## [PROBLEM REQUIREMENTS]
In the listing below, rewrite every line from the one containing "Viewport: 1280px width, 900px" through the end of the listing, changing "Viewport" to "Display area" and leaving everything else unchanged. Omit the pictures and return only those lines.
* * *
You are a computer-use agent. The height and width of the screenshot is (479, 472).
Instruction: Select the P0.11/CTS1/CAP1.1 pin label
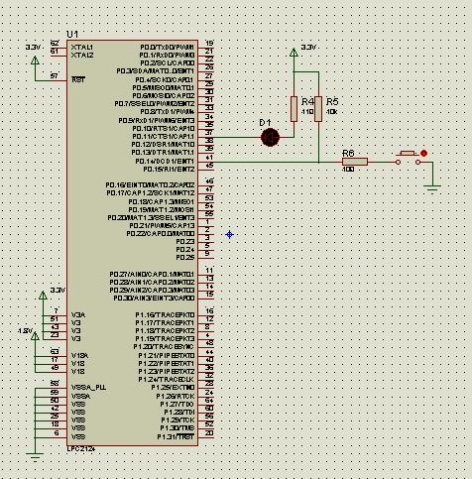[x=163, y=137]
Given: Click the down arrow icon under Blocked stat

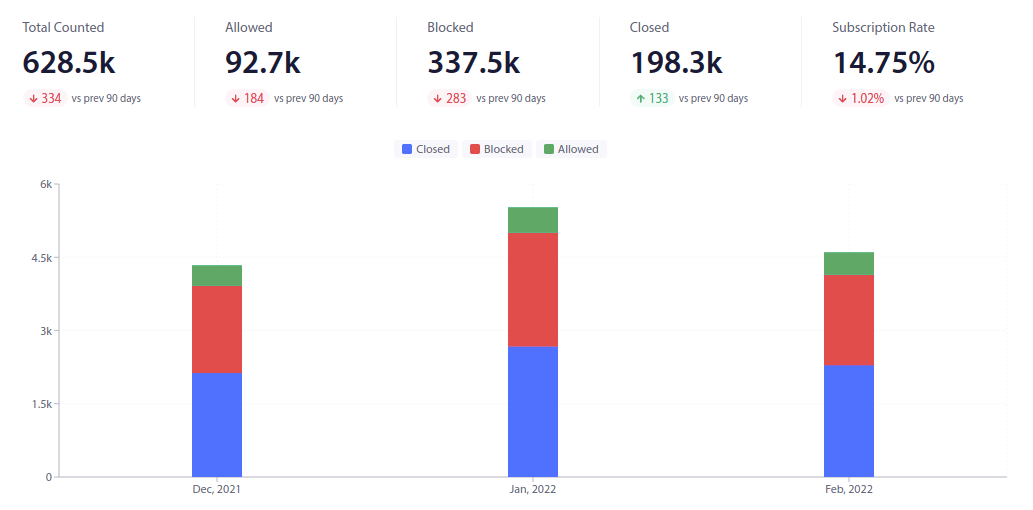Looking at the screenshot, I should [438, 98].
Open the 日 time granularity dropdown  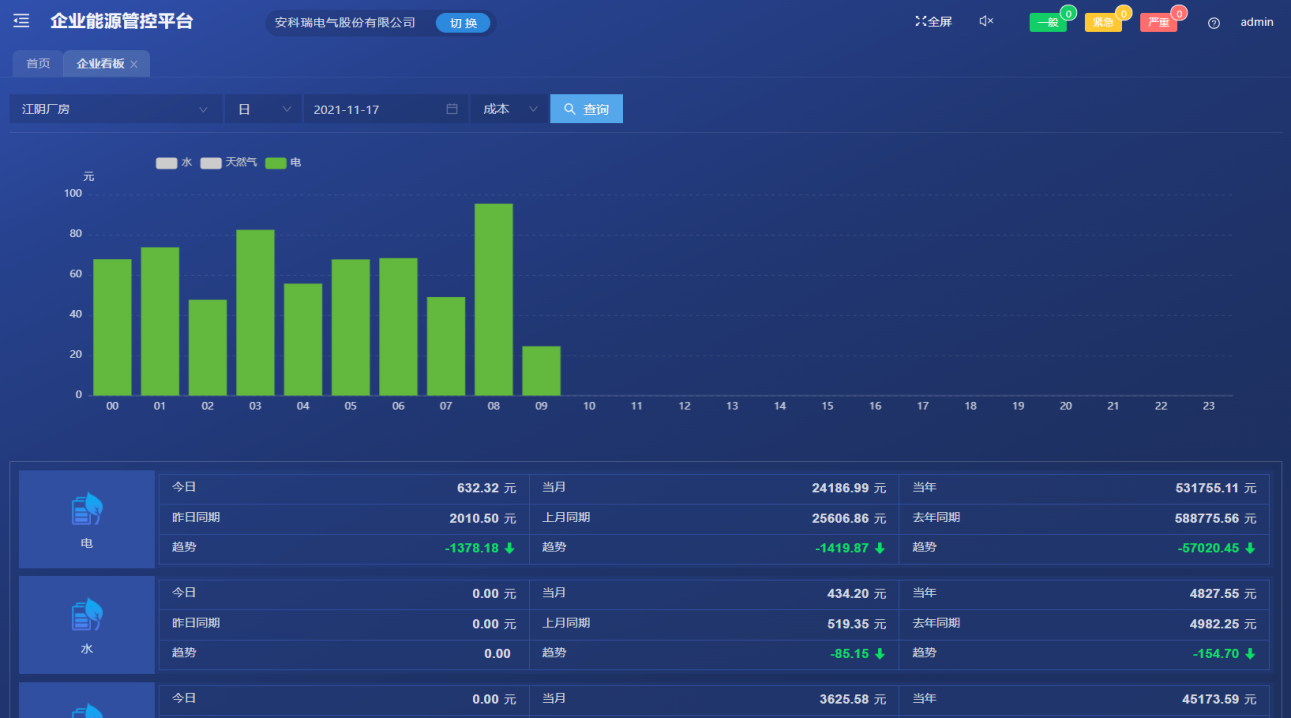(x=262, y=108)
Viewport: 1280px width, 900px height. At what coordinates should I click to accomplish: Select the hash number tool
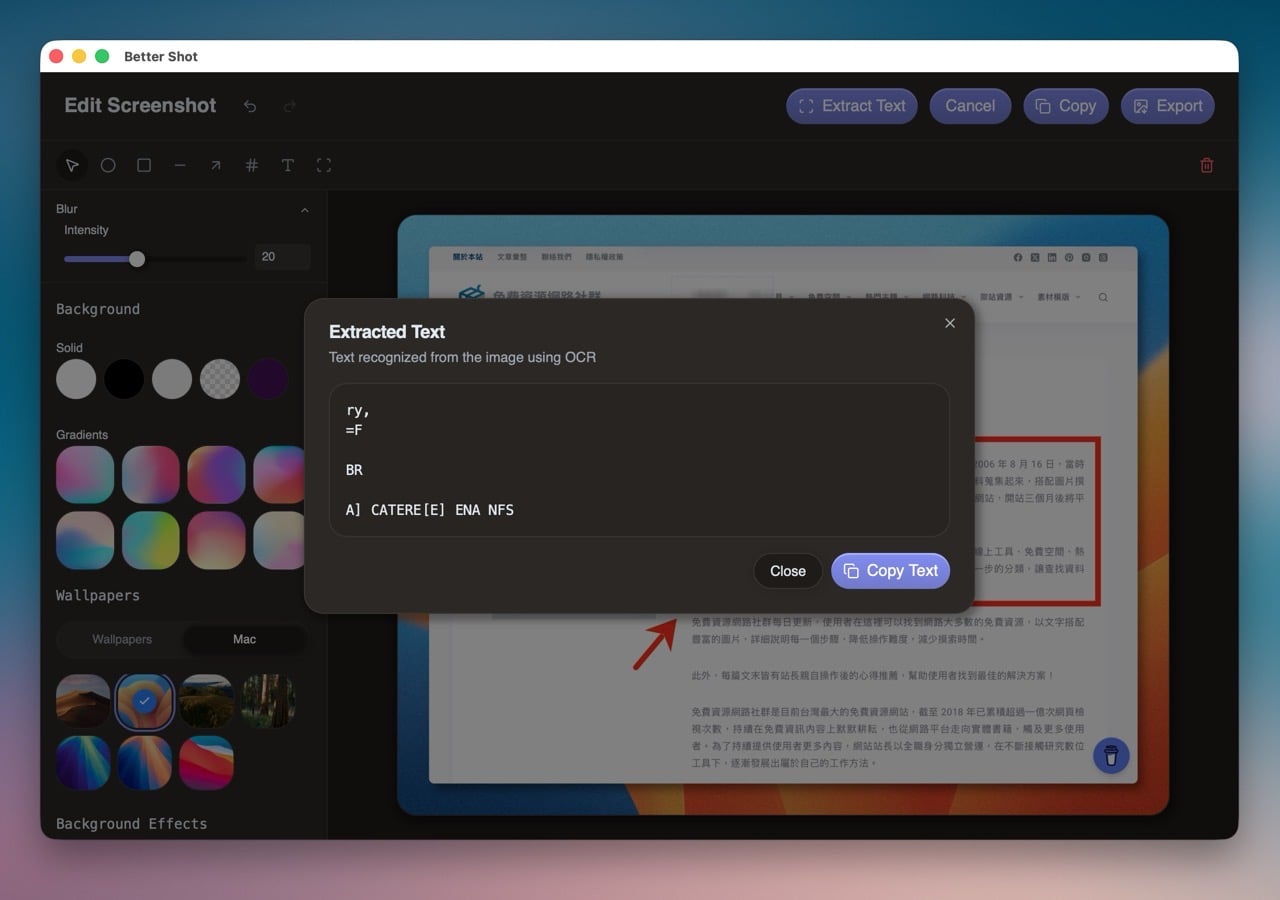point(251,165)
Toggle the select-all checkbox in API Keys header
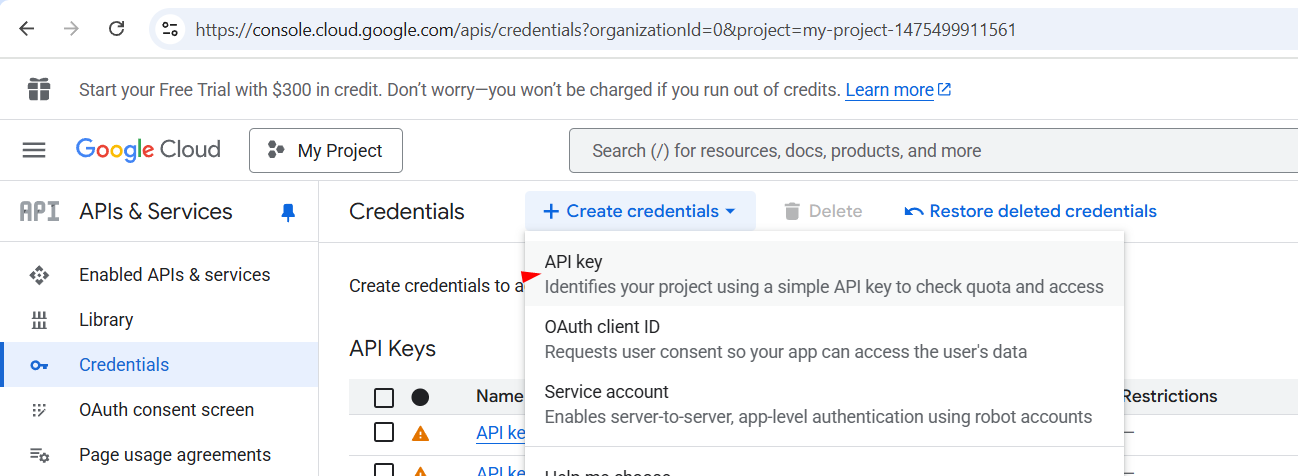 384,397
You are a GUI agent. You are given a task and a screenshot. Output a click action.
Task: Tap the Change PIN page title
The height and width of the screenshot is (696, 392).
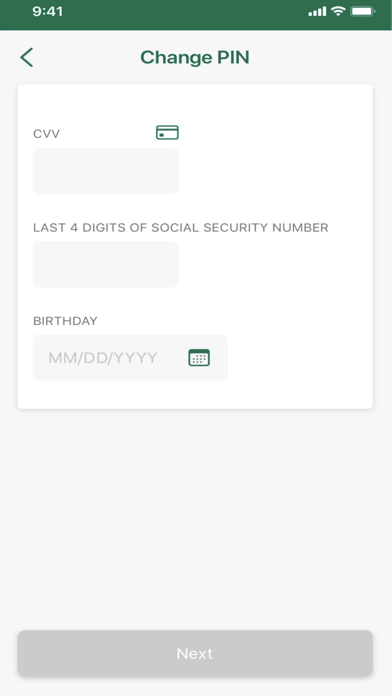(195, 58)
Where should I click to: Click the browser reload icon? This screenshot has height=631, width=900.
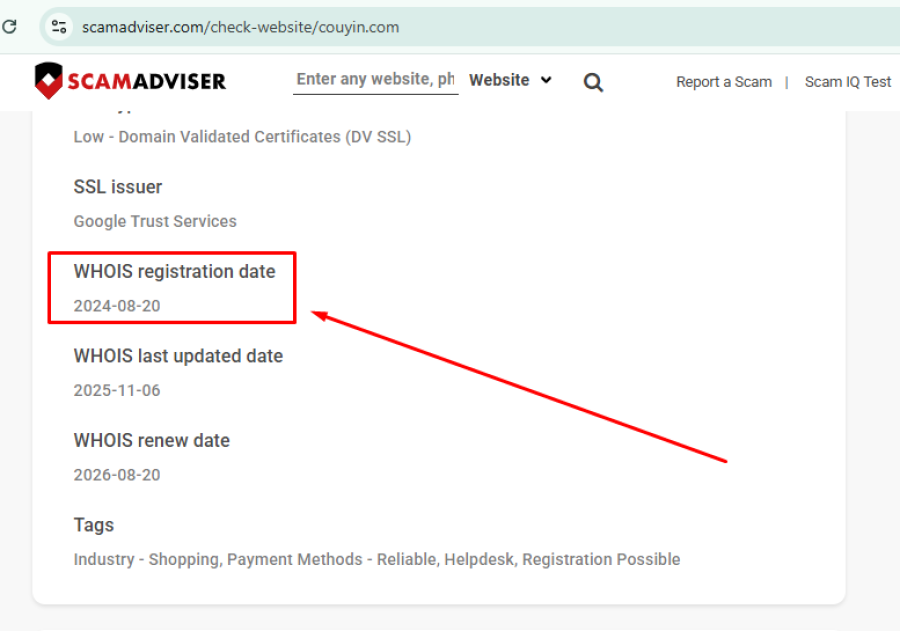(10, 27)
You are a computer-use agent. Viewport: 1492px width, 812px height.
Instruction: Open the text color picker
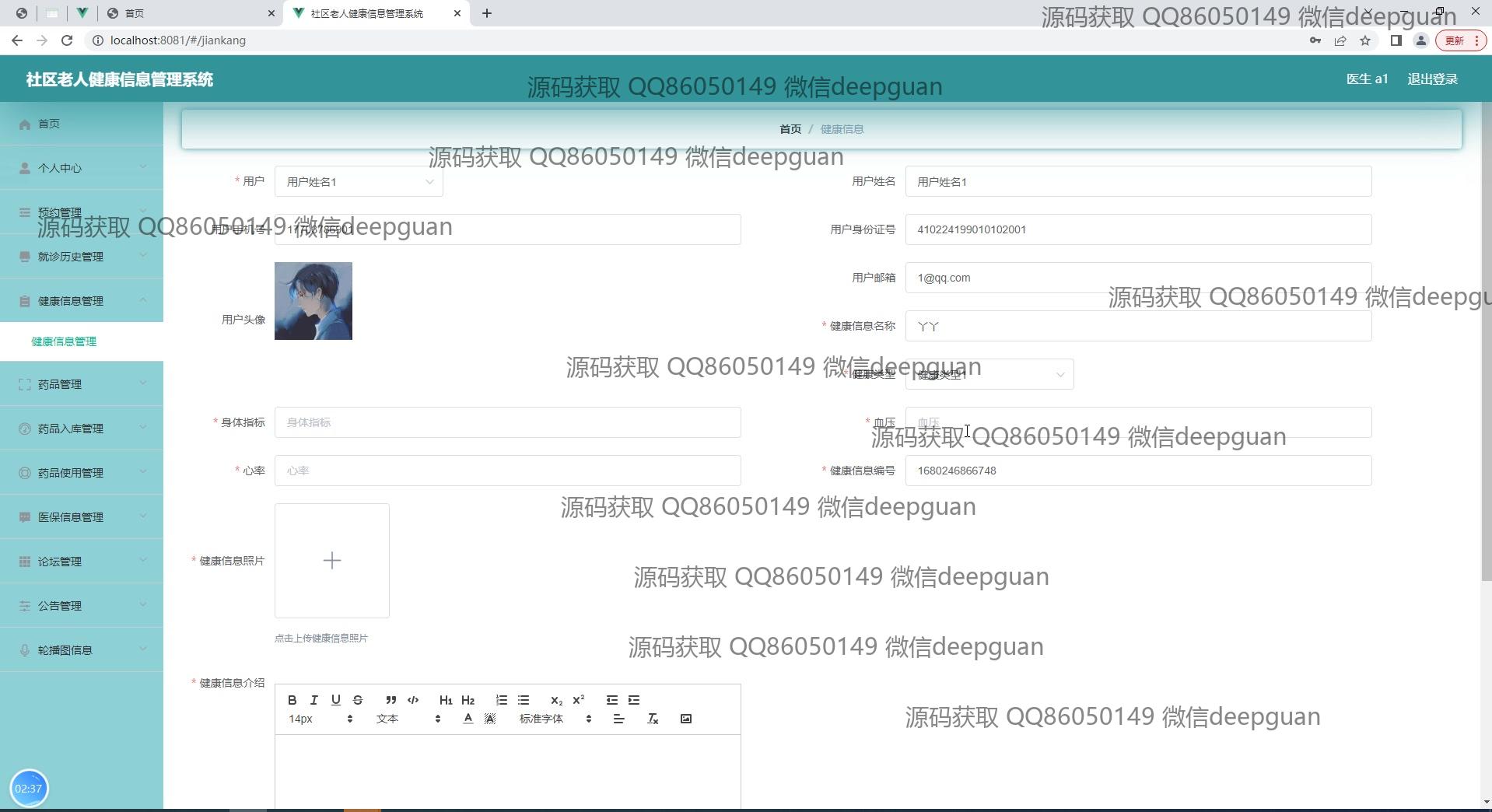[468, 719]
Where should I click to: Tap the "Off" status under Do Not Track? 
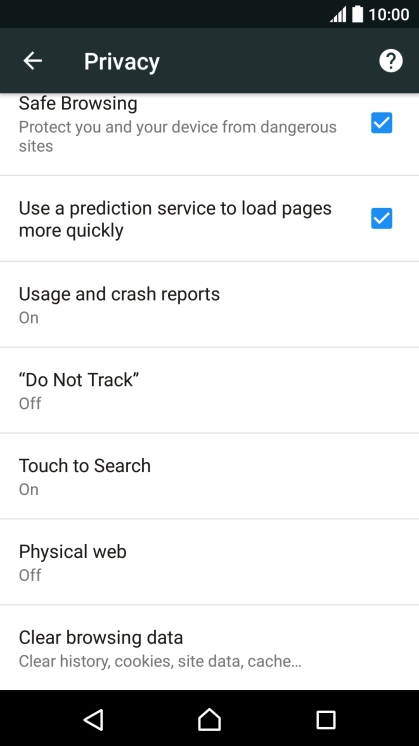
* * *
## [REPLY]
Display area: 1280px width, 900px height. At what coordinates should I click to accomplish: Select the hash number tool
point(251,165)
Toggle the select-all checkbox in API Keys header
 384,397
You are a GUI agent. You are given a task and a screenshot. Output a click action.
Task: Tap the Change PIN page title
The height and width of the screenshot is (696, 392).
(195, 58)
Where should I click to: Click the browser reload icon? This screenshot has height=631, width=900.
(10, 27)
You are a computer-use agent. Display area: 1492px width, 812px height.
Instruction: Open the text color picker
[468, 719]
Where should I click to: Tap the "Off" status under Do Not Track? 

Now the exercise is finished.